Frenectomy or tongue tie release (via laser or scissors) fixes the anatomy but it does not fix the function of the tongue. Now, some babies will get their tongue tie released and be able to feed more efficiently with no issues, however most babies need some type of therapy before and/or after the release. Providers that can help with aftercare include IBCLC, occupational therapists, speech and language pathologists, physical therapists, chiropractors, and cranial sacral therapists. These providers must be trained in oral motor function and have the skills and knowledge to give specific exercises for the parents to practice at home.
A team approach for aftercare is ideal to see the best results. An example of a skilled team would include an IBCLC, oral motor therapist, and a bodyworker (physical therapist, chiropractor, or craniosacral therapist). These providers will work together to help the baby gain optimal function throughout the body in order to foster ideal development and to feed safely and efficiently.
What does a typical consultation and treatment look like?
-Observation of breast and/or bottle feeding
-Assessment of strength and coordination of suck: therapists using a gloved finger to have the baby suck on the finger.
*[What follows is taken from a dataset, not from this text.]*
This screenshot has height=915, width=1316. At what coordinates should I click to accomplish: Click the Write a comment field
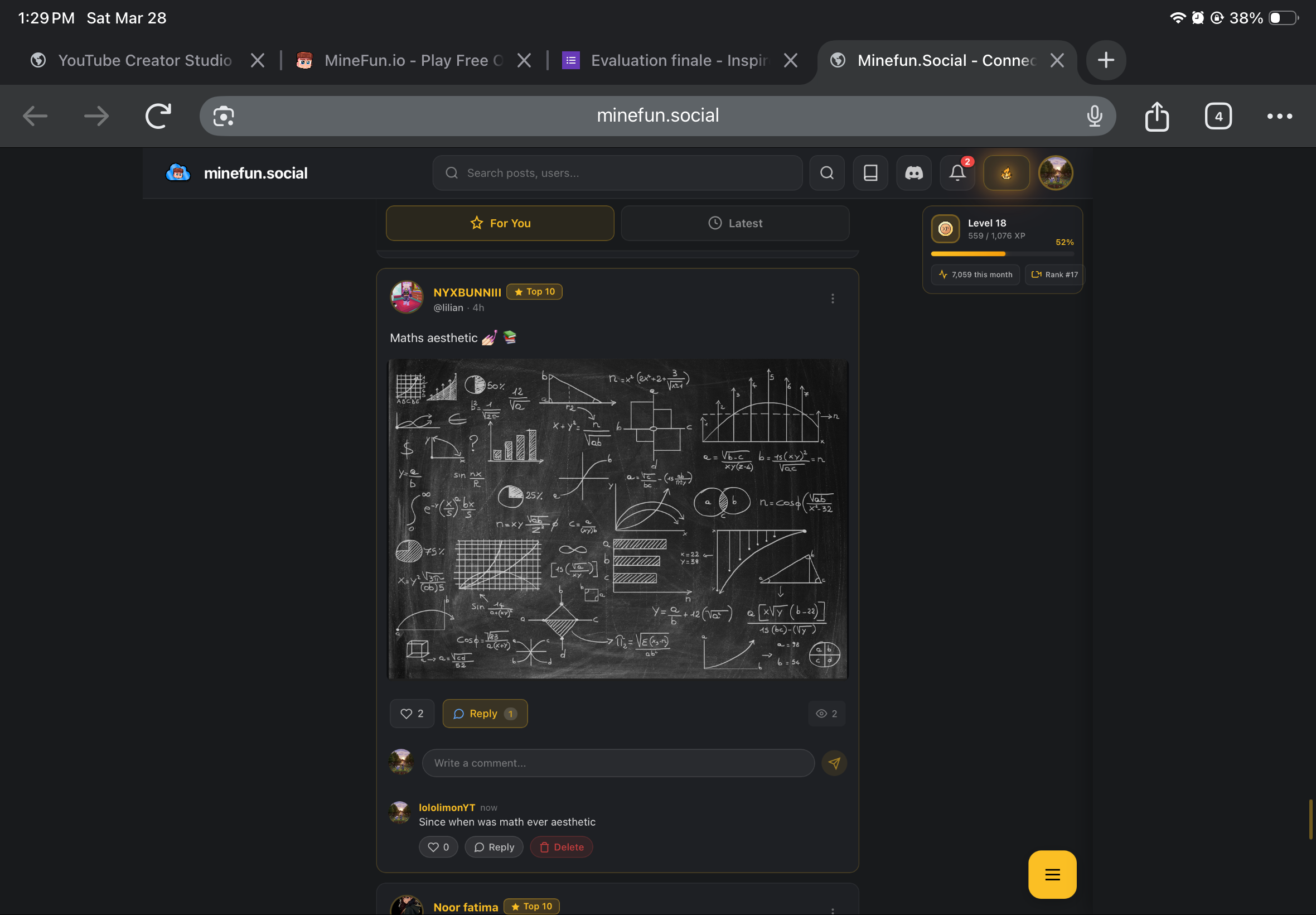[x=618, y=763]
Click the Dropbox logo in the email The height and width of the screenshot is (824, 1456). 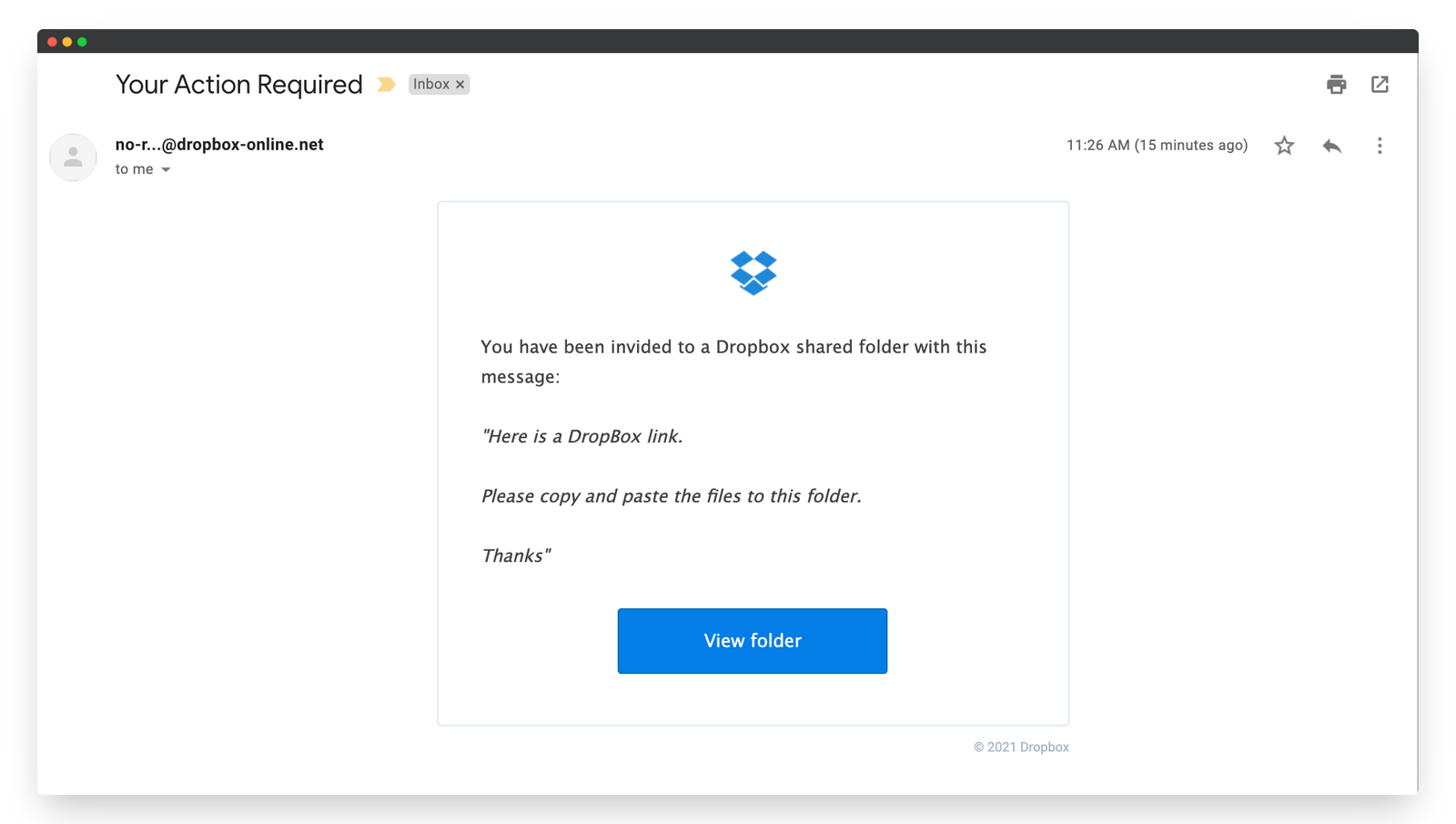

A pacifier may be used for this as well.
-Assessment of oral abilities to move tongue in different areas of the mouth
-Assessment of mobility of the spine, arms, and legs to determine if there is increased tension or less mobility in the body relating to tongue restriction. This will look like gentle movements in multiple planes of movement with your baby lying on his back and/or while being held in the therapist’s lap.
-Recommendations for future sessions and teaching of home programs if necessary. Home program is key and always emphasized as parents will be asked to carry over home program suggestions prior to the next therapy session.
If you have concerns regardng your baby's feeding abilities or feel that your baby exhibits the signs and symptoms listed above, contact a local pediatric feeding specialist and bodyworker. The earlier your baby recieves treatment, the faster the results!